La formazione di Varo fu tecnica prima che surrealista. Suo padre, ingegnere idraulico ad Anglès, Girona, la addestrò nel disegno meccanico prima che compisse dodici anni. Portò quella precisione alla Real Academia de Bellas Artes de San Fernando di Madrid, si diplomò nel 1930, si trasferì a Barcellona e iniziò a lavorare come grafica mentre entrava in contatto con i Logicofobista, un gruppo surrealista di Barcellona. Quando la guerra civile di Franco la costrinse a fuggire nel 1937, andò a Parigi con Benjamin Péret, il poeta surrealista francese che sarebbe rimasto il suo compagno durante gli anni dello spostamento europeo. A Parigi si muoveva nel circolo surrealista – André Breton, Max Ernst – e incontrò Leonora Carrington, la pittrice britannica che era anch’essa fuggita dall’Europa occupata e che sarebbe diventata l’amica più intima degli anni di Città del Messico.

L’esilio messicano iniziò nel dicembre 1941 e fu immediatamente poco affascinante. Varo illustrava opuscoli farmaceutici per Casa Bayer per pagarsi l’affitto. Era una rifugiata con un tavolo da disegno, che si faceva strada attraverso un decennio di lavori saltuari mentre i dipinti si accumulavano, per lo più inosservati.

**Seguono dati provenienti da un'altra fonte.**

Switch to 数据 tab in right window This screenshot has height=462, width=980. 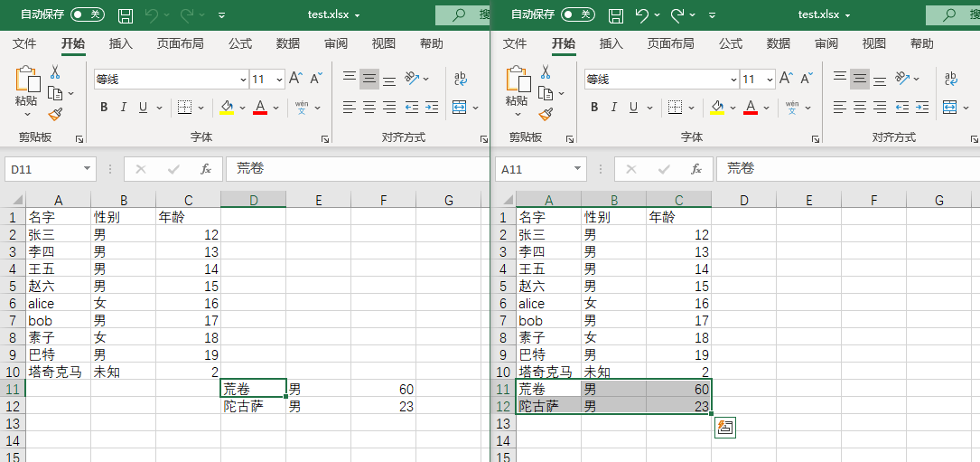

A cambiare la situazione fu Walter Gruen, un rifugiato politico austriaco che incontrò nei primi anni ’50 e che sposò nel 1952. La sua stabilità finanziaria la liberò completamente dal lavoro su commissione per gli ultimi undici anni della sua vita. Il decennio produttivo che stava silenziosamente preparando fin da Barcellona ora si apriva.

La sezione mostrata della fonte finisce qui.